After years of silence from Google, Wear OS has finally returned to the spotlight. Android-friendly smartwatches are getting some long-awaited apps to bring them up to modern standards, alongside faster launching, longer battery life, and new partnerships with both Samsung and Fitbit. Both of those companies currently power some of the most popular wearables for Android, leaving many owners up in the air about the future of their watch.
There are three players involved in this new platform: Google, Samsung, and Fitbit. Any watch currently running Wear OS seems like a prime candidate to receive this upgrade, but it's not quite that simple. The only watch that has shipped running on current-gen hardware in the last year is Mobvoi's TicWatch 3 Pro. It's powered by a Snapdragon Wear 4100, while much of its competition is stuck using the older Wear 3100. Whether or not hardware limitations get in the way of a future update is unclear.
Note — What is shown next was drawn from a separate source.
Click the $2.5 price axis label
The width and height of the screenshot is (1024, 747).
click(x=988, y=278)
For its part, Google gave a vague statement to 9to5Google, promising "more updates to share on timelines once the new version launches later this year."
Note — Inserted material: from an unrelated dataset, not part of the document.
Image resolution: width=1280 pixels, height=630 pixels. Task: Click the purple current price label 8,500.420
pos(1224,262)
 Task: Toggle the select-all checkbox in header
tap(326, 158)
We’re combining the best of @wearosbygoogle and @SamsungMobile Tizen into a unified wearable platform. ⌚ Apps will start faster, battery life will be longer and you'll have more choice than ever before, from devices to apps and watch faces. #GoogleIO pic.twitter.com/vj2aYZD81x
— Google (@Google) May 18, 2021
Thankfully, Samsung's plans are slightly more concrete. The company intends to launch a new smartwatch with Wear OS later this year — likely the rumored Galaxy Watch 4 lineup that's been talked about for months. For current Tizen devices, Samsung promises at least three years of software support from each launch date, but the company won't move them to Wear OS. Under this new policy, last year's Galaxy Watch 3 will receive updates through August 2023.
Finally, there's Fitbit. Google completed its purchase of the fitness-focused company at the start of 2021, and we've been waiting to hear whether its future hardware would be based on Wear. Co-founder James Park confirmed plans to build high-end watches running Google's wearable OS during yesterday's keynote, but there are no public plans for what could happen to last fall's flagship trackers. Unlike Samsung, however, it sounds like Fitbit plans to continue to offer low-cost wearables based on its own operating system like the Fitbit Luxe announced last month.